We evaluate HCFormer using a various number of trainable queries (Tab. VI). The segmentation accuracy is saturated at about 100 or 150. For memory efficiency, 50 or 100 queries would be preferred.

We evaluate HCFormer with the various hierarchical levels on the semantic segmentation (ADE20K). We verify the improvement of the accuracy on the semantic segmentation, as shown in Tab. VII. In addition, we evaluate HCFormer with the Swin-S [38] backbone with various numbers of hierarchical levels on COCO [37]. Regardless of the backbone type and dataset, a higher hierarchical level leads to higher accuracy.

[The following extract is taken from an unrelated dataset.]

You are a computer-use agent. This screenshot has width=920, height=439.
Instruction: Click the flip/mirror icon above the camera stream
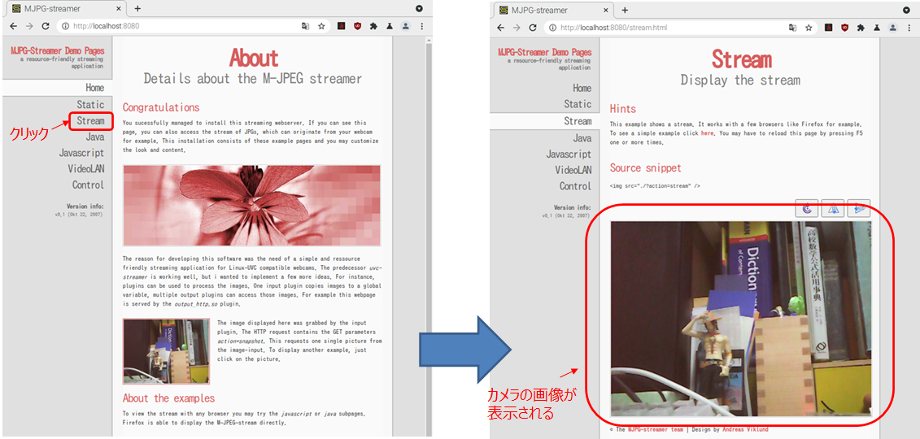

We evaluate HCFormer with the ResNet-50 backbone with various numbers of transformer decoder layers on ADE20K. MaskFormer [11] reports reasonable semantic segmentation performance (43.0 mIoU on ADE20K) with only one transformer decoder layer. HCFormer with only one transformer decoder layer also shows reasonable results (43.2 mIoU on ADE20K), as shown in Tab. IX. This result is better than the per-pixel classification baselines with ResNet-101 [20], such as PSPNet [72] and Deeplabv3 [7], as shown in Tab. III. The deeper transformer decoder improves mIoU, and four or eight layers would be sufficient for HCFormer.

F.4 Visualization

We show example results on ADE20K by HCFormer with Swin-L [38] in Fig. III. Basically, the undersegmentation error appears near the boundaries because of ambiguity and downsampling in stem and patch embedding layers of the backbone to which the clustering module is not attached. In the outdoor image (top row), the undersegmentation error appears in the tree region (green region) at the coarser clustering levels, but this would be due to ambiguity in the annotation. In the indoor image (bottom row), the undersegmentation error appears below the cabinet region (pink region) in all the levels because the pixels in the wall and floor regions are grouped. In addition, HCFormer misclassifies the cabinet and the towel as wall and door, respectively. The backbone model would not recognize their semantics, although it was able to discriminate between pixels in the cabinet and pixels in the wall because the undersegmentation error only appears in their boundaries.

We show example results for COCO panoptic segmentation by HCFormer+ with Swin-L [38] in Fig. IV. HCFormer groups pixels in images well, although there are some misclassifications. To solve such a misclassification error, we might need to improve the transformer decoder and/or incorporate stronger backbones.